Un trend che comunque va avanti spedito da tempo: nel 2019, pre-pandemia, Il Sole 24 Ore lanciò un contest tra rinomate località di mare e di montagna, il “SummerGame 24”. Il risultato fu che la montagna batté il mare 5 a 4, ovvero le località montane vinsero aggiudicandosi cinque sfide sulle nove del torneo che metteva a confronto i potenziali turistici, la qualità della loro offerta per i vacanzieri, il posizionamento di mercato, la valorizzazione dell’industria culturale e le proposte sportive. Al primo posto si classificò Madonna di Campiglio.
Ovviamente bisogna parlare del clima: lo scorso 25 luglio è stato registrato lo zero termico a 5.184 metri di quota, sulle Alpi Svizzere, dato senza precedenti, mentre in pianura e nelle città si arrivava a superare i 40 gradi. È evidente che con le ondate di calore che si susseguono, alimentate dai cambiamenti ambientali, la montagna equivale a una tenda a ossigeno. Clima a parte, l’aria montana è più respirabile, meno umida, un miraggio per chi soffre l’afa in città, ma anche una vera cura per chi soffre di problemi respiratori, e l’ideale per bambini e anziani.

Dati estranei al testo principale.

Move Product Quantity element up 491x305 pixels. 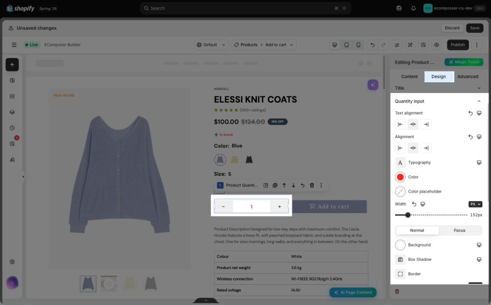(284, 186)
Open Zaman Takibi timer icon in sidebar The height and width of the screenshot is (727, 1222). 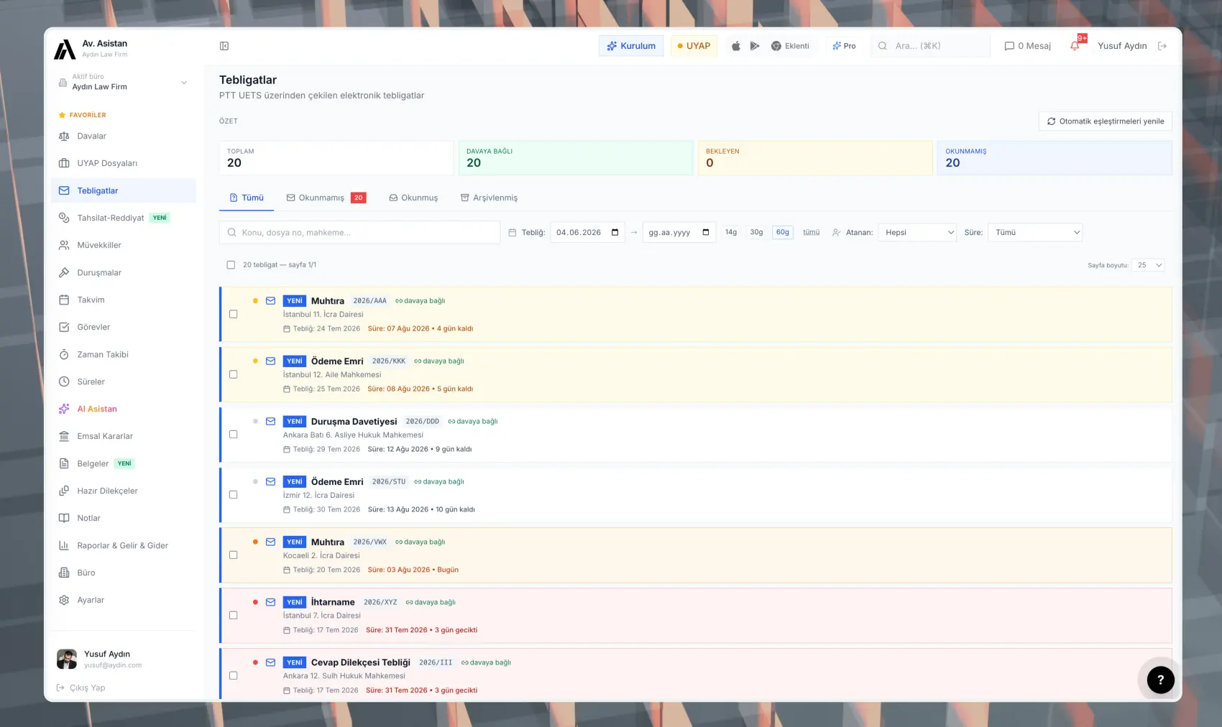(x=64, y=354)

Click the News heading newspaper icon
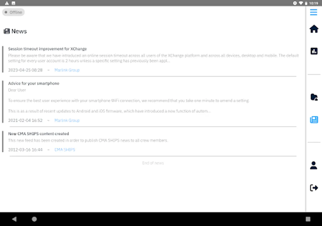pos(7,31)
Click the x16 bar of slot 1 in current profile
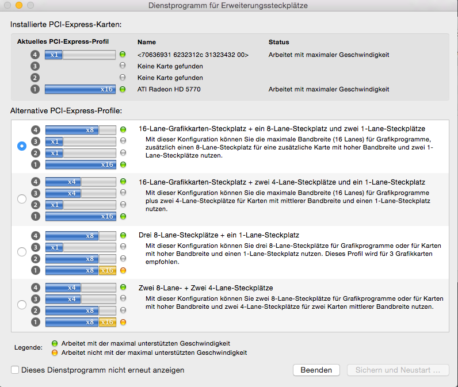The width and height of the screenshot is (458, 387). point(80,89)
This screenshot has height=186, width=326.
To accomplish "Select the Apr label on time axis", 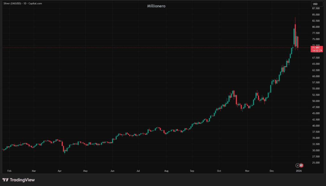I will pyautogui.click(x=60, y=170).
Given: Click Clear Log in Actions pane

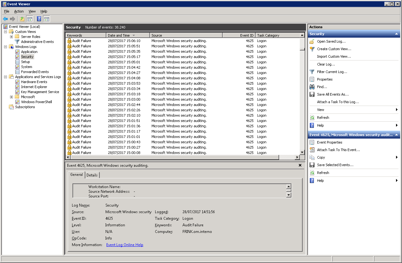Looking at the screenshot, I should point(326,64).
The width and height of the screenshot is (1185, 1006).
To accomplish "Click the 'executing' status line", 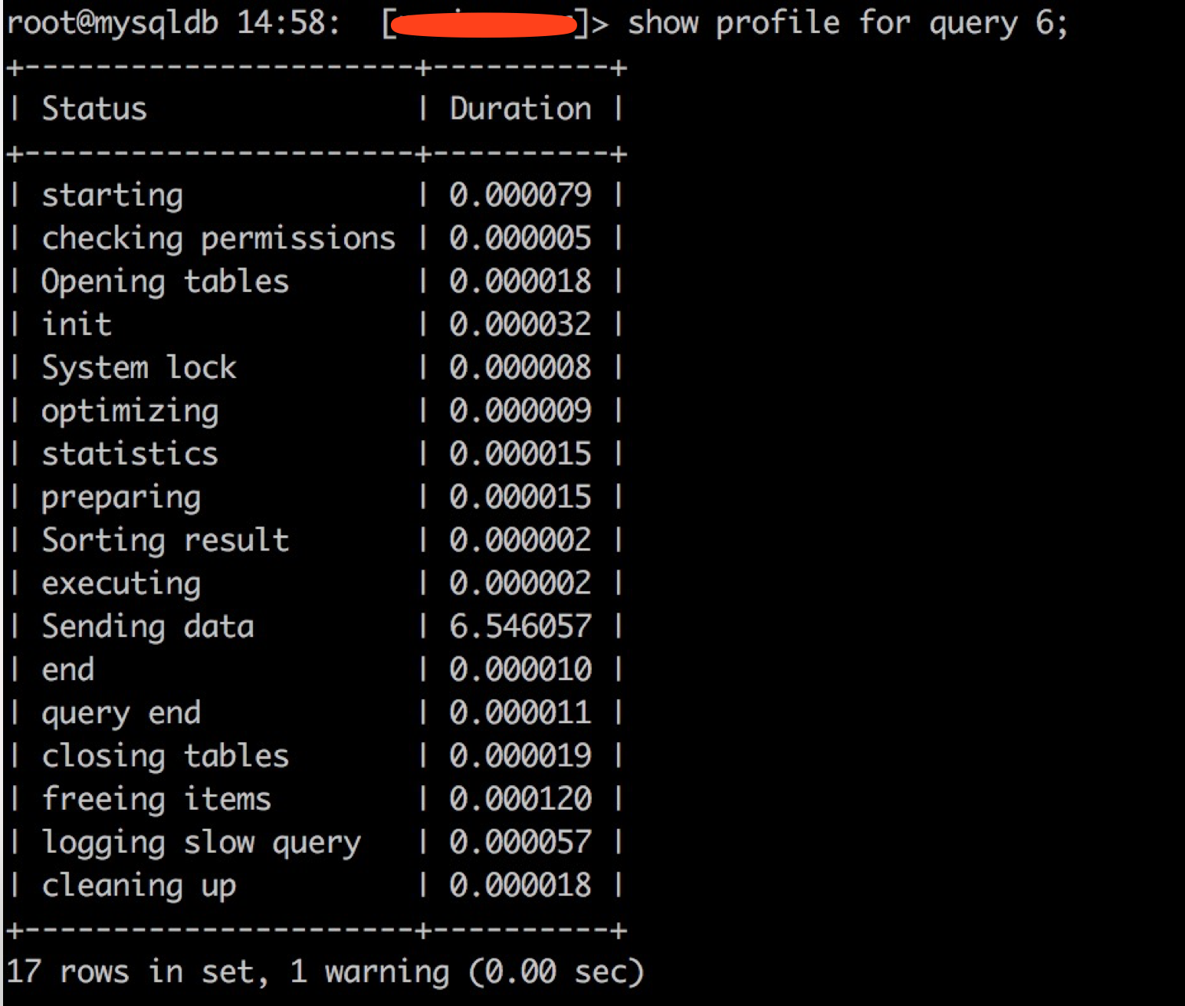I will [x=121, y=583].
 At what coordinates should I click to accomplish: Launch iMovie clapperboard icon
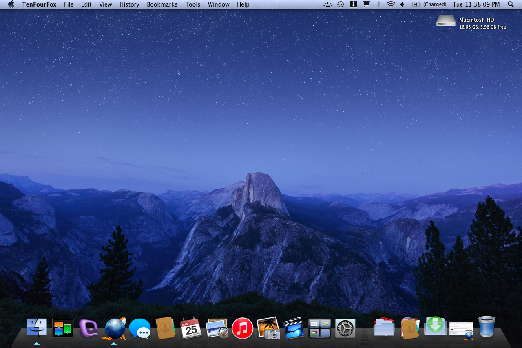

C’è poi il contatto con la natura, prati, fiori, boschi, sorgenti, laghi… Un’escursione, una passeggiata qui possono davvero rigenerare e abbassare lo stress. Uno studio del Finnish Forest Research Institute di Metla (Finlandia) ha dimostrato che la montagna batte il mare per vacanze che cancellino lo stress accumulato durante un lungo anno di lavoro. Esistono evidenze scientifiche che confermano gli effetti benefici del verde sul nostro umore. Secondo una ricerca dell’Università della Valle d’Aosta, quest’anno la montagna è considerata più sicura sia del mare sia delle città. Tralasciando lo struscio di Ferragosto lungo Corso Italia a Cortina, notoriamente iperaffollato, la montagna resta il verde, le distanze, i sentieri, le vette, le malghe e i rifugi.
Va considerato infine che la rivincita della montagna è anche un dato sociale e amministrativo. Più viaggiatori in quota significano preservare i piccoli centri dallo spopolamento. Nella stagione invernale 2020/21 gli hotel in montagna rimasero chiusi, viste le ristrettezze dettate dalla pandemia. Ne hanno sofferto i gestori, ovviamente, ma ne hanno patito anche tutti i paesi coinvolti, che basano le loro economie prevalentemente sul turismo, e sulla lunga filiera che sul turismo insiste: forniture, occupazione, artigianato, commercio, ristorazione e via dicendo. Se viene a mancare il turismo quei territori subiscono perdite spesso incolmabili, costringendo le popolazioni ad un’emigrazione verso posti di lavoro alternativi. La rinascita del turismo di montagna significa un futuro più sicuro per tutte le genti che vivono in quota.